Buna ek olarak, Türkiye'nin S-400 sistemlerini stand-alone yani mevcut NATO sistemlerine entegre etmeden bağımsız olarak kullanacağını belirten Türk yetkililer, bu savunma sistemlerinin Türkiye tarafından geliştirilecek yazılım ile kullanılacağını dolayısıyla Türk topraklarındaki hiçbir NATO ekipmanına zarar vermeyeceğini kaydediyorlar.

Bu kapsamda, bu konunun özellikle F-35'lerin teslimatını etkileyebilecek olması Ankara'nın tepkisini çekiyor.

Hem proje ortağı hem de üretim zincirinin parçası olduğu F-35 savaş uçaklarının Türkiye'ye bir tehdit gibi sunulmasından rahatsızlık duyan Ankara, sorunun diyalogla çözülmesini tercih ettiğini kaydediyor.

Bunun için de S-400'lerin F-35'lere tehdit oluşturmadığını göstermek amacıyla teknik bir çalışma grubu kurulmasını öneriyor.

Buna paralel olarak ABD'den Patriot savunma sistemleri almaya kapıyı kapatmadığı, ancak ABD'nin teklifinin Savunma Sanayi Müsteşarlığı'nın belirlediği ölçütlere uygun olmadığını belirten Ankara, yine de müzakereleri sürdürme niyetinde olduğunu ortaya koyuyor.

Türkiye, F-35 projesinin önemli bir ortağı olduğunu, şu ana kadar 1.2 milyar dolar ödeme yaptığını, 2.3 milyar doların da ödeneceğini dolayısıyla bu programdan çıkarılmasının müttefiklik ruhuna ve hukuka uygun olmayacağını kaydediyor.

Bundan sonra ne olabilir?

ABD, Türkiye'de yerel seçimlerden sadece bir gün sonra Pentagon aracılığıyla yaptığı açıklamayla, F-35'lerin Türkiye'ye yerleştirilmesi sürecinde yapılan hazırlıkların askıya alındığını ve gerekli ekipmanların da S-400 anlaşması iptal edilmeden gönderilmeyeceğini bildirdi.

Bu açıklamanın, iki Cumhuriyetçi ve iki Demokrat senatörün S-400'ler iptal edilmezse Türkiye'ye F-35 uçaklarının teslim edilmemesini içeren yasa teklifini Kongre'ye sunmalarından sadece birkaç gün sonra gelmesi de dikkat çekti.

Türk ve Amerikan dışişleri bakanları, Mevlüt Çavuşoğlu ve Mike Pompeo'nun Washington'daki NATO toplantısı kapsamında bir araya gelmelerinden önce atılan bu adımlar, ABD yönetiminin S-400'ler konusunda Türkiye'ye yaptırım uygulama konusundaki kararlılığını göstermesi bakımından önemli oldu.

Dışişleri Bakanı Çavuşoğlu ise Pompeo ile ikili görüşmesinden hemen önce bir NATO toplantısında yaptığı açıklamada, Türkiye'nin S-400 konusundaki "O iş bitti, sistem Temmuz'da konuşlandırılacak" pozisyonunu yenilerken, F-35 projesinin parçası olduğunu, yükümlülüklerini yerine getirdiğini anımsattı.

"Biz programın parçasıyız.
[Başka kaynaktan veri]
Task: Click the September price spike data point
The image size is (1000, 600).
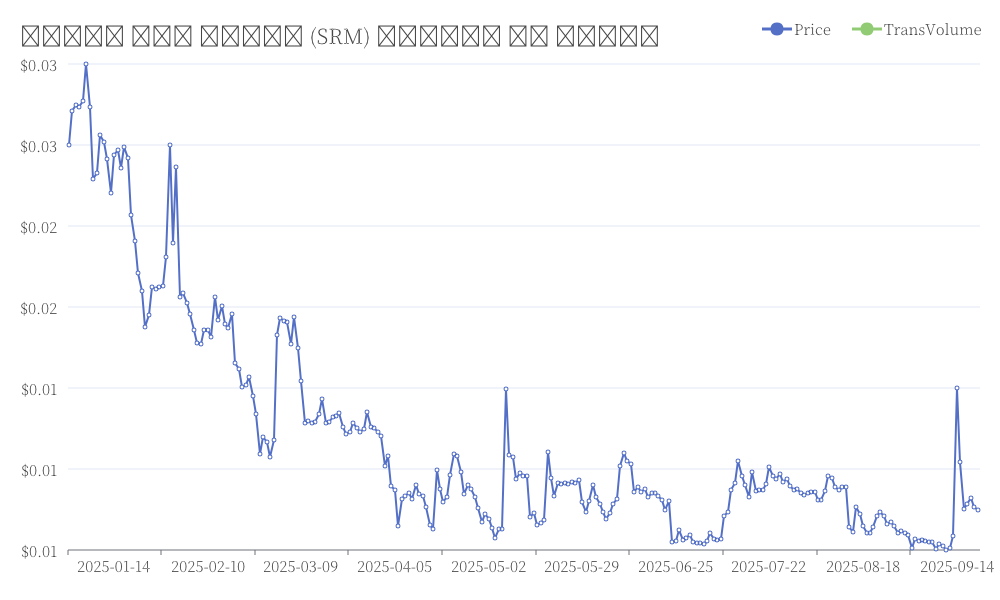Action: [957, 388]
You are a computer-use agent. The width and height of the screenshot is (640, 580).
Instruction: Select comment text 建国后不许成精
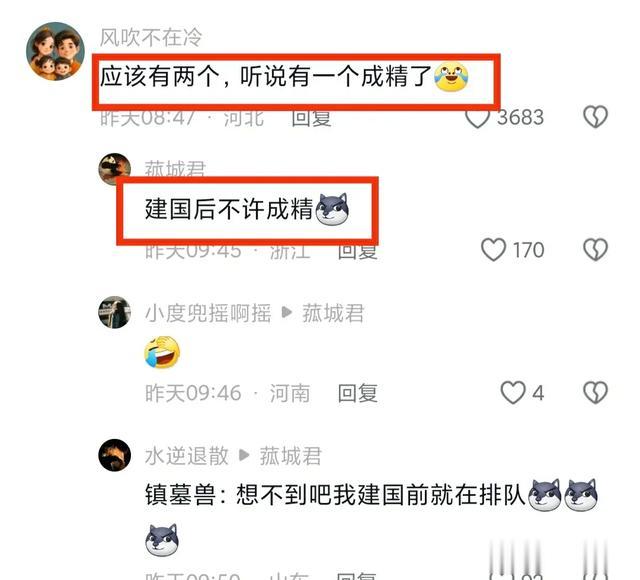[x=229, y=209]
Bu kadar basit olmamalıdır," değerlendirmesini yapan Çavuşoğlu, S-400 sistemlerinin NATO ile entegre edilmesi zorunluluğu olmadığını ve hiçbir şekilde F-35 savaş uçaklarını düşman olarak görmeyeceği güvencesini verdi.

Dışişleri Bakanı, bu konunun konuşulması için teknik bir çalışma grubu kurma önerisinde bulunduklarını da belirtti.

Çavuşoğlu ile Pompeo'nun Washington'da yaptıkları görüşmede bu konunun tüm boyutlarıyla ele alındığı kaydediliyor. Ancak bu görüşmeden hemen önce her iki taraftan da karşılıklı yapılan üst düzey açıklamalar sorunun kolay bir şekilde halledilemeyeceğini gösterdi.

ABD Başkan Yardımcısı Mike Pence, Türkiye'yi Rusya'dan S-400 sistemlerini almama konusunda uyarırken, bu durumun sonuçları olacağı ve müttefiklik ilişkisini olumsuz etkileyebileceğini kaydetti. Pence'in açıklamasına yanıt, Cumhurbaşkanı Yardımcısı Fuat Oktay'dan geldi.

"ABD kararını vermeli" diyen Oktay, "Türkiye'nin müttefiki olarak mı kalacak yoksa dostluğumuzu riske mi edecek?" sorusunu yöneltti.

Krizi Erdoğan ve Trump çözebilir mi?

Bu süreçte en önem verilen faktör ise iki ülke lideri arasındaki doğrudan temas. Cumhurbaşkanı Erdoğan, ABD Başkanı Trump ile seçim sonrası yüz yüze temas kurmak istediğini dile getirmiş ve muhatabını Türkiye'ye davet etmişti.

Bu olamazsa kendisinin de Washington'a gidebileceğini belirten Erdoğan, Trump ile arasındaki diyaloğun farklı olduğunu, iki liderin sorunlara çözüm getirebileceği anlayışında olduğunu kaydetmişti.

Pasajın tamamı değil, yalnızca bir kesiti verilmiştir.